The South Norfolk School Refuser Programme – collaborations in education. An exploration of the use of music-making activity within a structured group response to school refusal including the evaluation of the benefits across the curriculum and the implications for practice development for teachers and community music tutors.

International Conference on Research in Music Education, Exeter, UK, 1999 Collaborative Action Research Network (CARN) Conference, Norwich, UK, 1999 with Ian Brownlie and Emily Mumford

Is the notion of "multiculturalism" - potentially so attractive as a political and educational concept that promotes greater understanding - nothing more than a new form of cultural imperialism? Are there not better ways to encourage specific cultural voices that secure value and meaning?

International Society for Music Education (ISME) Community Music Activity Commission Seminar, Durban, South Africa, 1998
23rd ISME World Conference, Pretoria, South Africa 1998
Kusanganisa Festival – School of Oriental and African Studies, University of London, UK 2000

What constitutes competent professional practice within Community Music East?

2nd Qualitative Methodologies in Music Education Research Conference, Urbana-Champaign, USA, 1996.
Community Music East Ltd. (CME) is an independent organisation working in community education through the medium of music.
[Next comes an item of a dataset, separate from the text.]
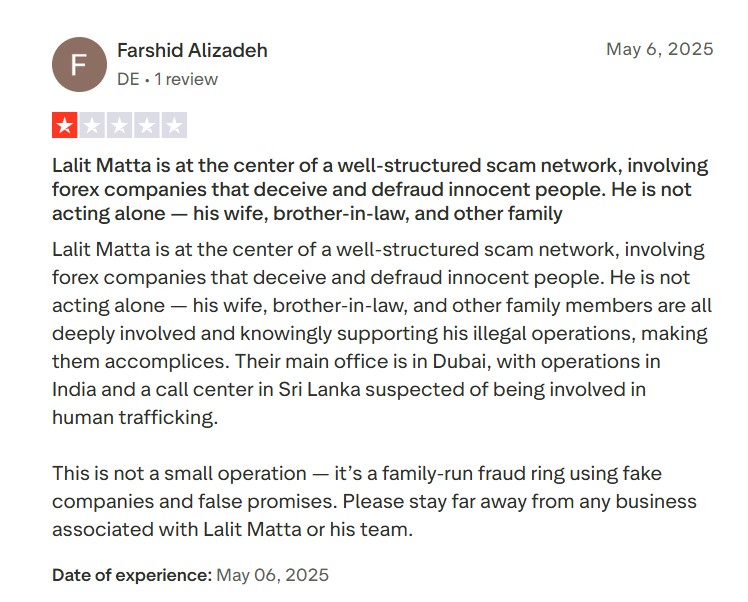Click the fourth grey rating star

pos(147,125)
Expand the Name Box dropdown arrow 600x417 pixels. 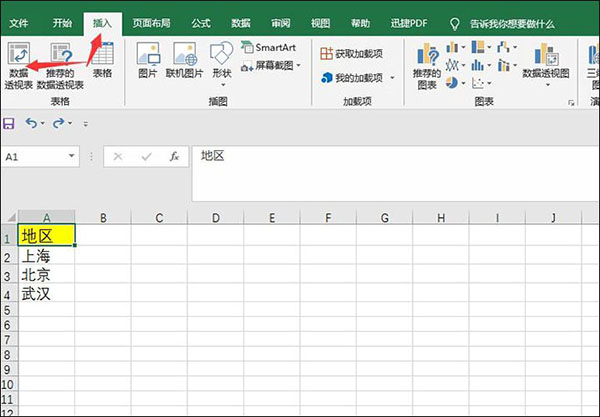(72, 157)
Users of the project include schoolchildren, both able-bodied and disabled, youth, the general public, young offenders, prisoners, adults with mental and/or physical disabilities and young people with mental health problems. The organisation provides in-service training to a range of professionals from the care, education and arts sectors as well initial teacher training for B. Ed students and as part of post- graduate music teacher training courses in university.

Is there such a thing as a person-­referenced construct of competence (being competent)?
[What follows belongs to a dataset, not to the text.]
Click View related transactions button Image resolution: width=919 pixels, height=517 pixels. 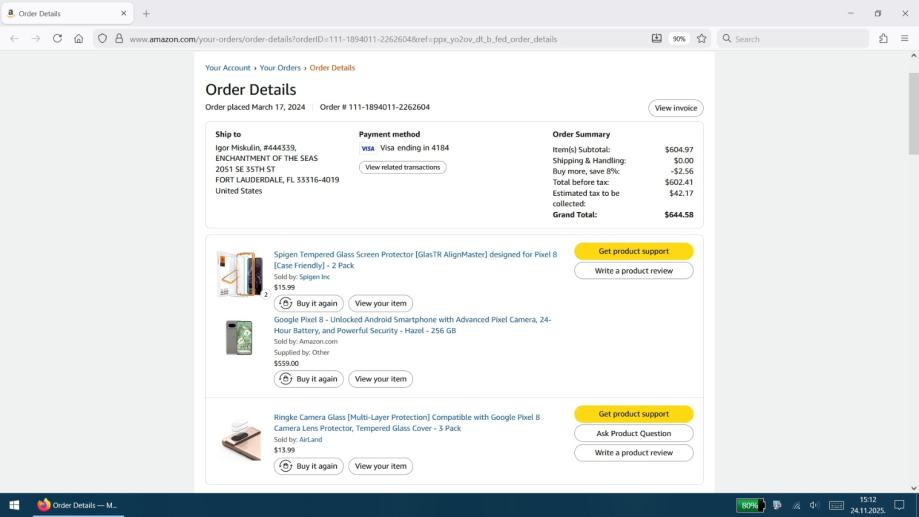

This essay makes the case for a person-referenced construct of competence. This construct is always used to decide an individual’s fate, good or bad. In reality, any perception other than the particular as to how an individual is viewed in the context of his/her function, job, profession, vocation is unworkable and, ultimately, irrelevant. When a decision is made all general criteria are rejected in favour of the specific. This is the healthiest view of competence as it is one that affirms the person by enabling them to identify the continuing growth of their ability rather than the trend that competencies, assessed objectively and discretely at a specific moment, have a habit of disappearing.

The role of values and judgements in the development of autonomy in the music teacher and community music tutor. Diverse professional musical experience and a common interest in action research leading to a dynamic view of music teacher/community music tutor training and praxis. A different approach.

ISME Commission On Community Music Activity, Athens, Georgia, USA, 1994
with Maggie Teggin, University of East Anglia (UEA)
This paper takes the form of a brief outline of the formative musical and educational experience of the authors as practitioners and how this has influenced their involvement in, and approach to, the training of trainee music teachers and community music tutors. The later section is the basis for an interactive workshop exploring data gathered through the teaching and training of music teachers and tutors, and specific associated research in this field, that relates to the role of values and judgements in the development of relevant and useful practice.

Community music - philosophy and practice put to the test

ISME Commission On Community Music Activity, Oslo, Norway 1990 and published in "The Community Musician: training a new professional", (Drummond J. Editor) The Norwegian Affiliation of ISME, Oslo, Norway, 1991, ISBN: 82-91007-02-0 pp. 36-41
In the context of the operation and activity of an established community music organisation in the UK this paper considers the following questions; what are the community's needs? Who decides what they are? Who determines the training musicians get? What skills and qualities does a community musician need and how can these be developed?